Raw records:
::::::

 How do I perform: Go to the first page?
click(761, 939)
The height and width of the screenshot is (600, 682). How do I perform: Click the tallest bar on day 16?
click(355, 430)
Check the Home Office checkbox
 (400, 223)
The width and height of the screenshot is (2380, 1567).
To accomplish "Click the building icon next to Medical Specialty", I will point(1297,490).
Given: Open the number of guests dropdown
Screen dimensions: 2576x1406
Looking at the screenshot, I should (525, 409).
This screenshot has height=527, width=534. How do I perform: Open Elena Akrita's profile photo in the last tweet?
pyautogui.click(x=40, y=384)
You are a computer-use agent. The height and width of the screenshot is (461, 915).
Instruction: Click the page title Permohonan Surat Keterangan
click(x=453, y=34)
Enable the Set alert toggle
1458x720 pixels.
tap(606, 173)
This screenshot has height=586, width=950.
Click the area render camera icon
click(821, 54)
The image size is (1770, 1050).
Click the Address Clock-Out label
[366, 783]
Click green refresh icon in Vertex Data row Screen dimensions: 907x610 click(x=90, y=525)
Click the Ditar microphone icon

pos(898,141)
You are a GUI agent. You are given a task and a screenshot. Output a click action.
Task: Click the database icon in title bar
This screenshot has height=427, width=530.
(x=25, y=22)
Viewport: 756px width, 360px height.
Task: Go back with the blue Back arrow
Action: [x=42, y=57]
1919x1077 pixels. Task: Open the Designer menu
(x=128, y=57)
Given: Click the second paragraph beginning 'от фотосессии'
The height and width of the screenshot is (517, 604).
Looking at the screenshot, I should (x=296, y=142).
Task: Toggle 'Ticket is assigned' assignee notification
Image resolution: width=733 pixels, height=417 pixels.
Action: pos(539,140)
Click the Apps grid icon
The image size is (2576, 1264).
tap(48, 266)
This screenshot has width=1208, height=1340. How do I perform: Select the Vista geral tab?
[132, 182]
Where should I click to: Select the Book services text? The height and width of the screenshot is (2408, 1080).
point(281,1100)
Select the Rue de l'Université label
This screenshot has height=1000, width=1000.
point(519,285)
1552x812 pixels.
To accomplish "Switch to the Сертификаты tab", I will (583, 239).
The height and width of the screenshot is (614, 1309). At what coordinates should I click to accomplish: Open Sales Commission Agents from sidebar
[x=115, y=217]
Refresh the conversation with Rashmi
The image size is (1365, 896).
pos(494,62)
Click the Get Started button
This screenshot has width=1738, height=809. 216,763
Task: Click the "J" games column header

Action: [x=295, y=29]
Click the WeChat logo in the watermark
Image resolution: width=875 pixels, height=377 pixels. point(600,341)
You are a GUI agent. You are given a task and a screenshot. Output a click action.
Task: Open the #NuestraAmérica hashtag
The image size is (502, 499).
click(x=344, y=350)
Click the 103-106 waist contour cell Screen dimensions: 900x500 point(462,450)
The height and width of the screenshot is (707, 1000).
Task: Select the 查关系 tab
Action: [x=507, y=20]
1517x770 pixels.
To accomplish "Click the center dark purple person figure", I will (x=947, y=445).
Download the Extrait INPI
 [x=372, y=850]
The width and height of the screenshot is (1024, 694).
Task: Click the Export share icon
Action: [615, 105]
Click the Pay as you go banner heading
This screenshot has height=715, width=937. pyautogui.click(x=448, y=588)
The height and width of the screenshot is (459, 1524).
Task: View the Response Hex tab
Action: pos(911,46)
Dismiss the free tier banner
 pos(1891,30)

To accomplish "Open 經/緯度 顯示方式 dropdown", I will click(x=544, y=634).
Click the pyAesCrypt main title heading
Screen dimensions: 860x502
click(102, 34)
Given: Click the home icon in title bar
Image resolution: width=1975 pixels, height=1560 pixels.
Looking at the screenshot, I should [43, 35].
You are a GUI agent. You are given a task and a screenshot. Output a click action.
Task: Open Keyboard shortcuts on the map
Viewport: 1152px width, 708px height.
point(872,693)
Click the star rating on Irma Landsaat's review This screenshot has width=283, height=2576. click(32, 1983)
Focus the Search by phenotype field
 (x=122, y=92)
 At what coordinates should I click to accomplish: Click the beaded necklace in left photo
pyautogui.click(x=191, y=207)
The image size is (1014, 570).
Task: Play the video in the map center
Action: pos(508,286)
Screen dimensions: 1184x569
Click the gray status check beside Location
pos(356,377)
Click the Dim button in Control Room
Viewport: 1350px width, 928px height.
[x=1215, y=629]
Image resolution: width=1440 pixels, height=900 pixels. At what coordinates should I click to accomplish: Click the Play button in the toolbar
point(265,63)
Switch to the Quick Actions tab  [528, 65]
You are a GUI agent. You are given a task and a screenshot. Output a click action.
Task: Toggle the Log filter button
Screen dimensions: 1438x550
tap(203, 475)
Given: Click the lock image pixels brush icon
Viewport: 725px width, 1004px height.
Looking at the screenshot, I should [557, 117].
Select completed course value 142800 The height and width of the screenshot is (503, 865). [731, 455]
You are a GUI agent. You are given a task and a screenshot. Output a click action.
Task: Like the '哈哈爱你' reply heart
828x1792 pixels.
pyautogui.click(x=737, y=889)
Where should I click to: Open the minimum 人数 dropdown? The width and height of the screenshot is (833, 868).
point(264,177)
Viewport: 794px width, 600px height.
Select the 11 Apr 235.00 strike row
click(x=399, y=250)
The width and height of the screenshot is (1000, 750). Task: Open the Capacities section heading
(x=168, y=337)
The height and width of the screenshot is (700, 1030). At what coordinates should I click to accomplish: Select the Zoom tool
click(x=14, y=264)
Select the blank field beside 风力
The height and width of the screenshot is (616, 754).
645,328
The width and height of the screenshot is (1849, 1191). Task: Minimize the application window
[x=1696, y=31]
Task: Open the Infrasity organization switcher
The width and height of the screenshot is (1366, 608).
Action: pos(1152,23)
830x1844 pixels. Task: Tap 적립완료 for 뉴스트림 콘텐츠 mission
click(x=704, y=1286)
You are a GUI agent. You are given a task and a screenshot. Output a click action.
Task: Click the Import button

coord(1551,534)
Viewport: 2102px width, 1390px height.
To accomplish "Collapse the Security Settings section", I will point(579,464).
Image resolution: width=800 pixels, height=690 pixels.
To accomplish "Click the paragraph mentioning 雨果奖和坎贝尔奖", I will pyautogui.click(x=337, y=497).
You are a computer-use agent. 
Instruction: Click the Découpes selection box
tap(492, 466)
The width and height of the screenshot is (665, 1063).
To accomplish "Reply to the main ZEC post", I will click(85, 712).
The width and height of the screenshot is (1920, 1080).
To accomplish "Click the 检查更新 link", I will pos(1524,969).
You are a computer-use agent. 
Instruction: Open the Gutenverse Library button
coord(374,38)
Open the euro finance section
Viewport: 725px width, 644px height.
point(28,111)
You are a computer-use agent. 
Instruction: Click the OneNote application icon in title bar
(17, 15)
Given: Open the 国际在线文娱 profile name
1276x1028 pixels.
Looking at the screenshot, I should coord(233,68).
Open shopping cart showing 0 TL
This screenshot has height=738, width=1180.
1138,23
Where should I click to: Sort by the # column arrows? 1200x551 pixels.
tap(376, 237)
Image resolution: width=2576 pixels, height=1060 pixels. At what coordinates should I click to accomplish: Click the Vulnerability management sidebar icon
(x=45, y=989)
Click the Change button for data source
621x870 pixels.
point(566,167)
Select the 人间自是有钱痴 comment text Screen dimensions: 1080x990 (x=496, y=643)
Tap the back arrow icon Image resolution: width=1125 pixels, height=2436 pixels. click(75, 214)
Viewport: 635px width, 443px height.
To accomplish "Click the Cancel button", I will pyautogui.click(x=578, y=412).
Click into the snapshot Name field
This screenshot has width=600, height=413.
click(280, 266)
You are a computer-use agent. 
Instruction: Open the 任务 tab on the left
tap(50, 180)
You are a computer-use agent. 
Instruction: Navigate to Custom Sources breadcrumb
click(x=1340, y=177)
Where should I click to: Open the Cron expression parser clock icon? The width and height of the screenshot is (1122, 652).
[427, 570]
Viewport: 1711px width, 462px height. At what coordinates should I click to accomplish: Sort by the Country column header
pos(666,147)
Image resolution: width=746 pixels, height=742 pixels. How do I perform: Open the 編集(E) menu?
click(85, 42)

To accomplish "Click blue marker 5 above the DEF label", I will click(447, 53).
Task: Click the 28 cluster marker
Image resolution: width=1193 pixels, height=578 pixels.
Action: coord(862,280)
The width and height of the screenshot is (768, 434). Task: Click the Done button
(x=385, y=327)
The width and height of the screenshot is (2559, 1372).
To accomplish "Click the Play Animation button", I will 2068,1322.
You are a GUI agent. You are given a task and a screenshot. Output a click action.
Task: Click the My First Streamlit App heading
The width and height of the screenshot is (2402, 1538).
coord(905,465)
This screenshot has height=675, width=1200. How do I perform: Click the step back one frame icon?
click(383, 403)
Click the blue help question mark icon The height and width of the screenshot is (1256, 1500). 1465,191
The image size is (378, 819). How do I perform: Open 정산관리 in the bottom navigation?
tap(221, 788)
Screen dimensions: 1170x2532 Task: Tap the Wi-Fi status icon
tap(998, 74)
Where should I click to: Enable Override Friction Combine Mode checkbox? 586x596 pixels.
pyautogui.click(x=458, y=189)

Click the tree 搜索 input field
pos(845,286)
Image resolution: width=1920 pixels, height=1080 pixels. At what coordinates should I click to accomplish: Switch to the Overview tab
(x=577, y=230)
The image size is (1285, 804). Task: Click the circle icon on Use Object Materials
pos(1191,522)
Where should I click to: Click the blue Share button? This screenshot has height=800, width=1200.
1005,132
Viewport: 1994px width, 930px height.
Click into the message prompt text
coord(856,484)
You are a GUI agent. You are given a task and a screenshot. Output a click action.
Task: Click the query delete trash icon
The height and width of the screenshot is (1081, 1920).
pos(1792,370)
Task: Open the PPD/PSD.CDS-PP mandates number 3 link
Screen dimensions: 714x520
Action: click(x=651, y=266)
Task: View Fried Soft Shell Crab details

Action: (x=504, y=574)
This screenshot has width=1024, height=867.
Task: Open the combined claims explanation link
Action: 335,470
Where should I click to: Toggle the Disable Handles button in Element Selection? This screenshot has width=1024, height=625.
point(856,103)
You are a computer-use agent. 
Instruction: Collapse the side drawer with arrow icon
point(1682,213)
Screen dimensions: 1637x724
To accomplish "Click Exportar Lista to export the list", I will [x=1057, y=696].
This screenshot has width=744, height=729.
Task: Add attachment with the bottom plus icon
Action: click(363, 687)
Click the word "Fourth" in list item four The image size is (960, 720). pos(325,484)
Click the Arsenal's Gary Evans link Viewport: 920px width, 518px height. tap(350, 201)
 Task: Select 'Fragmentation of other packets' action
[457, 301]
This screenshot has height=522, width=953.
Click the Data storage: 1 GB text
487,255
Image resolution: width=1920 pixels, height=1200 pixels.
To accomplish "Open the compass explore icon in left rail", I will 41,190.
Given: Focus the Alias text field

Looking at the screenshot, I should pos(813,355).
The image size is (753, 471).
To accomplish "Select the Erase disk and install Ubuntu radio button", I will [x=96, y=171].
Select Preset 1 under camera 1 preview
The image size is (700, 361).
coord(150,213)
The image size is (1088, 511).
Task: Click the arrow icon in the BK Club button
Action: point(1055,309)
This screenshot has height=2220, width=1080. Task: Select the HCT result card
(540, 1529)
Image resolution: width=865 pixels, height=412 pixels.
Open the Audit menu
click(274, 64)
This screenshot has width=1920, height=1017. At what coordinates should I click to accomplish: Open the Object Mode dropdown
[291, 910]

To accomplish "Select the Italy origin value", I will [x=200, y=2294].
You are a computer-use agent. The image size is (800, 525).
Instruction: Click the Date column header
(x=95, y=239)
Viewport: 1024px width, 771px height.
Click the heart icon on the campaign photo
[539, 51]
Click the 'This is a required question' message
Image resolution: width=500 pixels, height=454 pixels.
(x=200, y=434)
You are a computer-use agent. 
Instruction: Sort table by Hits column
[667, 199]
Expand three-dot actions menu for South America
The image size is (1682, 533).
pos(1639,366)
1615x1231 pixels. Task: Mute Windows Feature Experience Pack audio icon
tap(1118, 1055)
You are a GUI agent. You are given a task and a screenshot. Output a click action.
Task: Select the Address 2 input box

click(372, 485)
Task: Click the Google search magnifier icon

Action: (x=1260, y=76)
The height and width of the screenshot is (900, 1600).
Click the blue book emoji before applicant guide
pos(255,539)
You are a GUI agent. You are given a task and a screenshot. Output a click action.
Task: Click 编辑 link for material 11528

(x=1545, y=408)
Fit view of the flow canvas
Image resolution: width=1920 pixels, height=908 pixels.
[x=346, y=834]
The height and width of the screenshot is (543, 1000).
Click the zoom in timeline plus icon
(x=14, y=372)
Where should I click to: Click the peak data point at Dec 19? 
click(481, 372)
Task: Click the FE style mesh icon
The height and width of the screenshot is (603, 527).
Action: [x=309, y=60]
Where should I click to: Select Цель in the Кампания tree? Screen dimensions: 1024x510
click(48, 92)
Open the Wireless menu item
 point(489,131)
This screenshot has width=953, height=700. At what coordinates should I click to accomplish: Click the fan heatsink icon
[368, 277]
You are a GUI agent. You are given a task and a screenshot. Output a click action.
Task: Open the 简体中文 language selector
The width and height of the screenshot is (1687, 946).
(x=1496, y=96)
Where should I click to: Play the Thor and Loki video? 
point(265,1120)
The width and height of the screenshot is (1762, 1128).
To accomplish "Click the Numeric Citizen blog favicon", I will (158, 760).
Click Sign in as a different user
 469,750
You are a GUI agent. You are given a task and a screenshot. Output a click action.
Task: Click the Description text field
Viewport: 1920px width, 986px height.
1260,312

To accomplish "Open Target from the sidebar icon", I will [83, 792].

::::::

**Task goal:** Can you update the data from the line containing "Click the star" through the line containing "[x=1215, y=629]", swapping "beaded" for "silver" and changing nothing else?

**Solution to the exercise:**
Click the star rating on Irma Landsaat's review This screenshot has width=283, height=2576. click(32, 1983)
Focus the Search by phenotype field
 (x=122, y=92)
 At what coordinates should I click to accomplish: Click the silver necklace in left photo
pyautogui.click(x=191, y=207)
The image size is (1014, 570).
Task: Play the video in the map center
Action: pos(508,286)
Screen dimensions: 1184x569
Click the gray status check beside Location
pos(356,377)
Click the Dim button in Control Room
Viewport: 1350px width, 928px height.
[x=1215, y=629]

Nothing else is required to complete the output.